= PAGE TEXT =
=== Section Start ===

Warning a parts of this post are very honest, forgive me if I sound like a complainer, just being honest with how things have been lately.
I am 13 weeks pregnant with baby #3 and so happy that baby is doing well so far! After trying for a year to get pregnant and another miscarriage in DEC I was once again surprised to find out I was pregnant. It always seems to happen when I least expect it (I had been having no periods or just really weird spotting that never really flowed TMI?, I really didn't think I was ovulating, Kinda like we thought that when I showed up pregnant with Oliver.) It seems like I get pregnant (and keep the baby) when I am not trying or thinking about it, maybe I stress to much about it and my body has a hard time being healthy for a baby to survive. The miscarriage in DEC was hard for various reasons (one being it happened on Christmas eve in CA) but more than that it was frustrating to me. I just felt like I would rather not get pregnant than get pregnant and lose the baby. I know others would feel the fact that getting pregnant at all was a good sign and a blessing but its easier to not be pregnant rather than start planning for a future that never happens. anyway I have learned to be more faithful and put my trust more fully in the Lords hands, through it all.

=== Section End ===

= RECORDS =
=== Section Start ===

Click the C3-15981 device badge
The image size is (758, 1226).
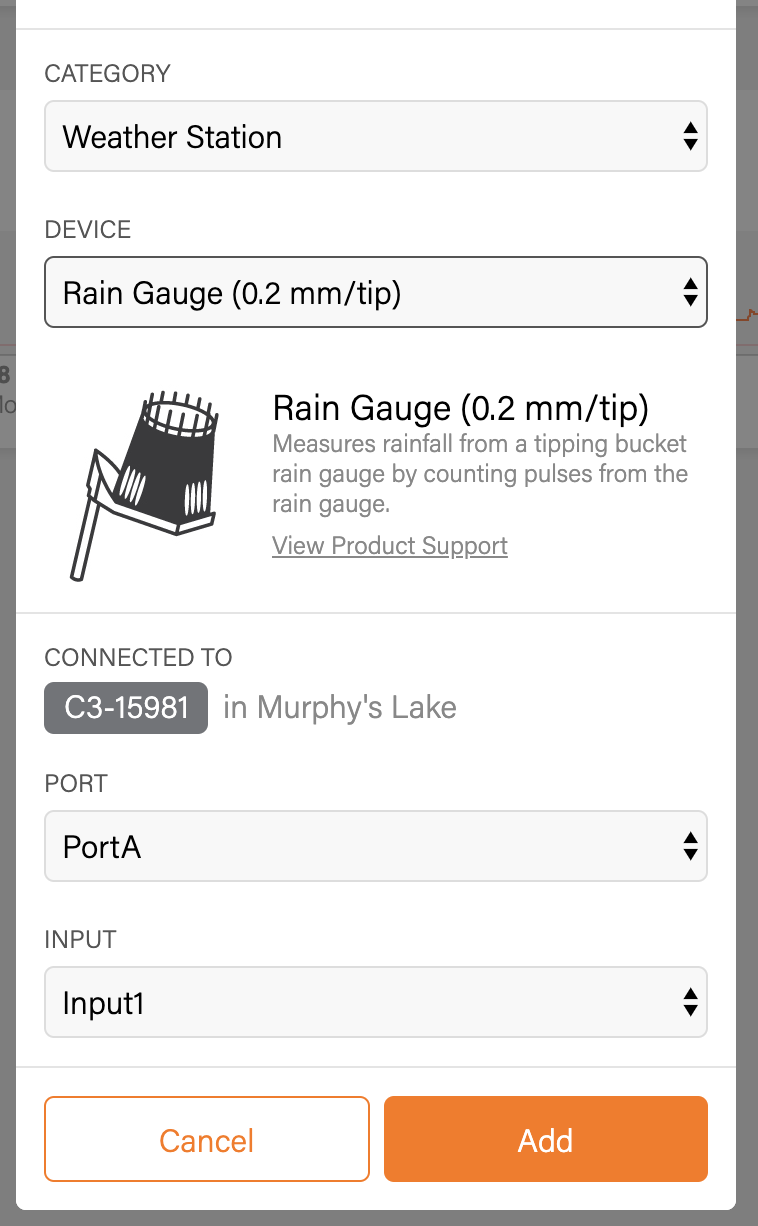pyautogui.click(x=126, y=708)
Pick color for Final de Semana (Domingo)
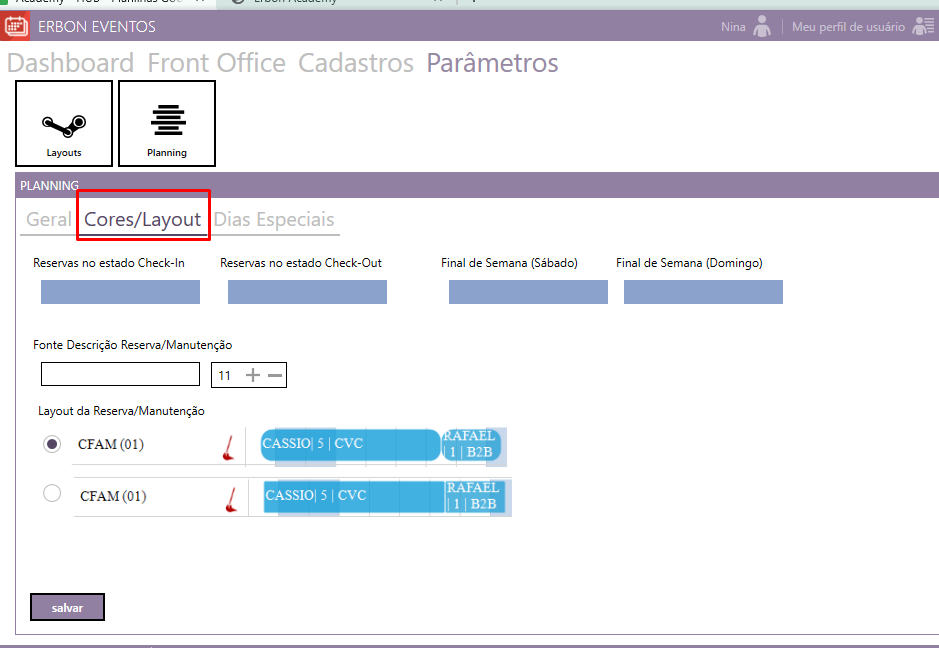The width and height of the screenshot is (939, 648). coord(703,292)
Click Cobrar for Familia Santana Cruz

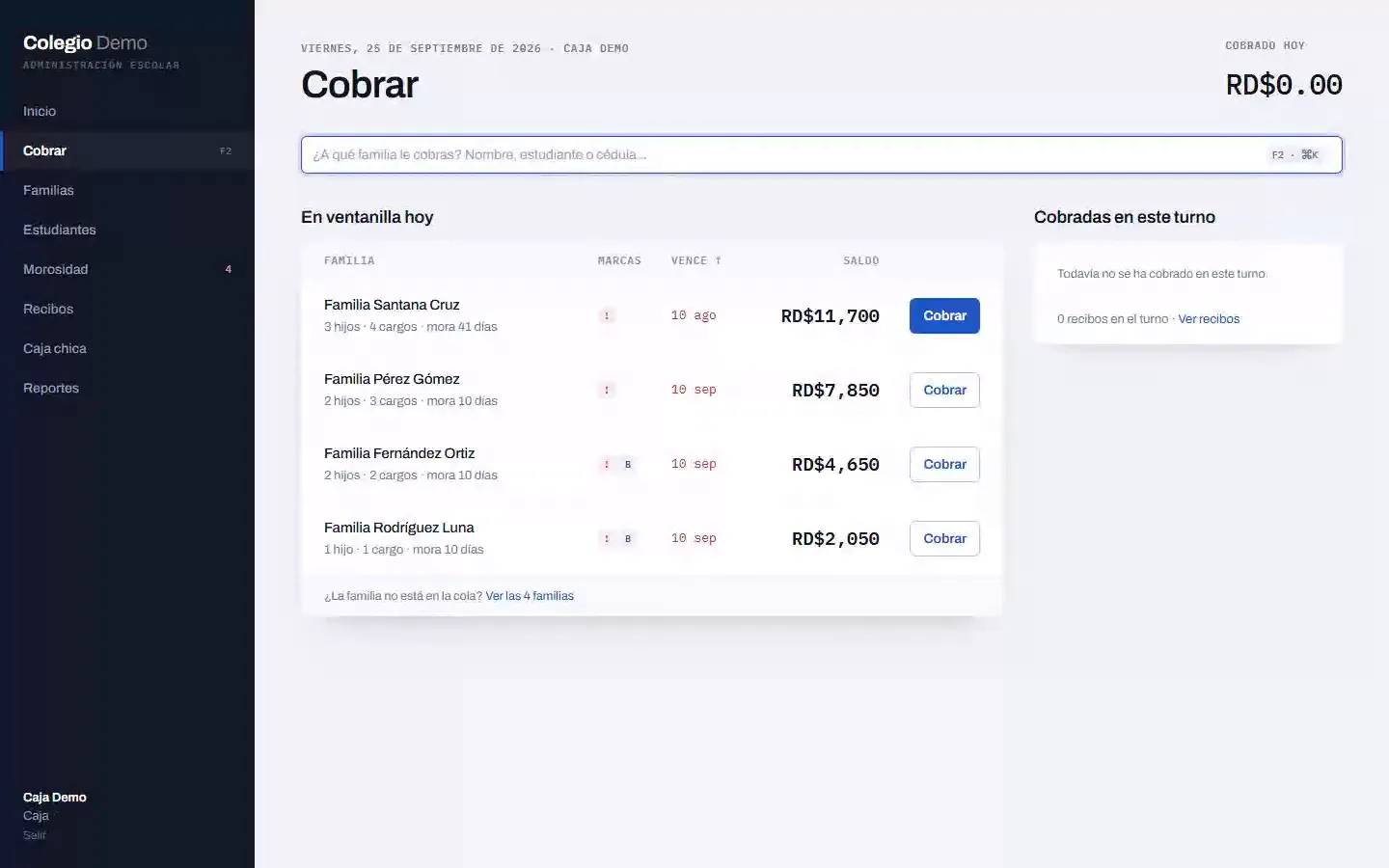[944, 315]
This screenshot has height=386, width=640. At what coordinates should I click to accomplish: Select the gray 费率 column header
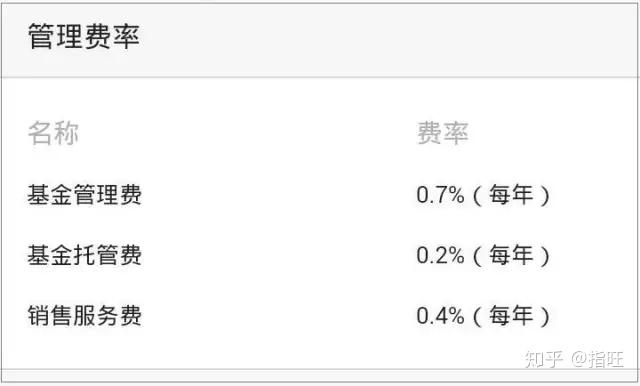(442, 133)
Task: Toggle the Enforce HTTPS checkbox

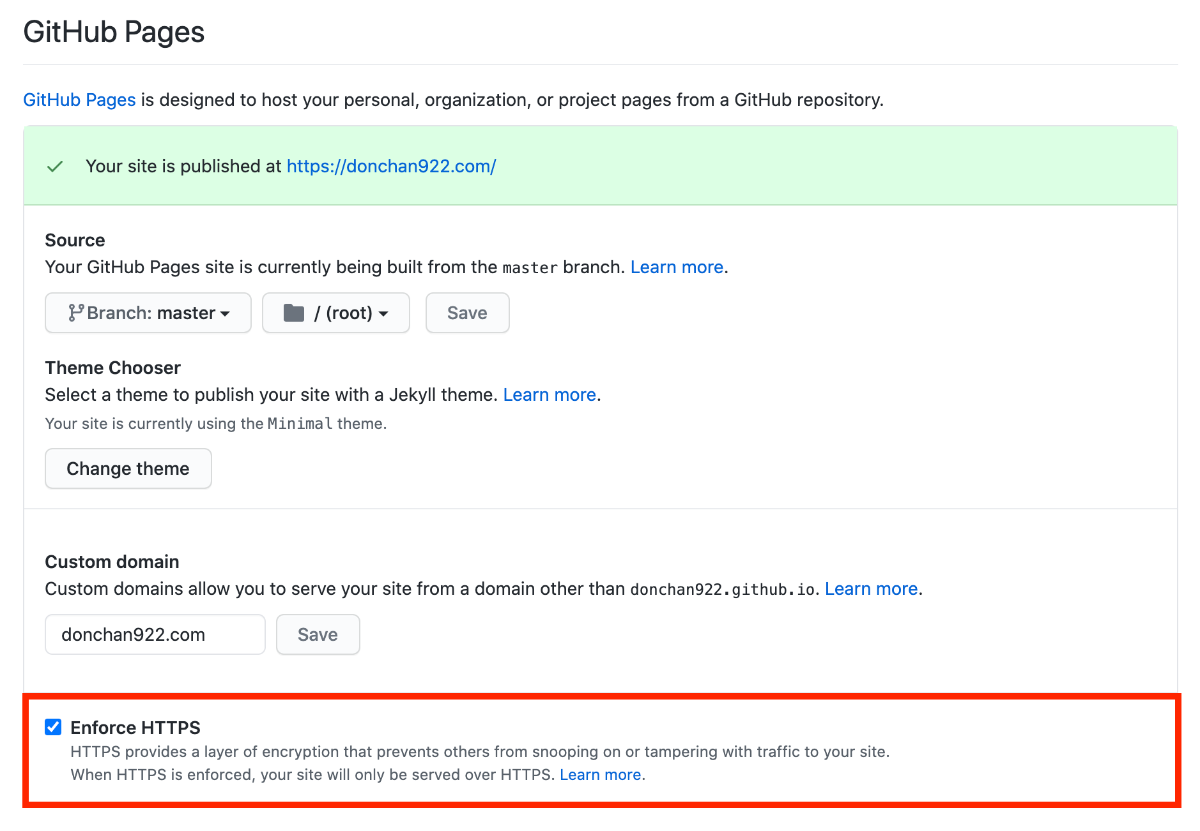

=== Section End ===

= EXERCISE INSTRUCTIONS =
List every abbreviation written in capital letters in the post about the pregnancy, in the order each first appears.

= RESPONSE AREA =
DEC, TMI, CA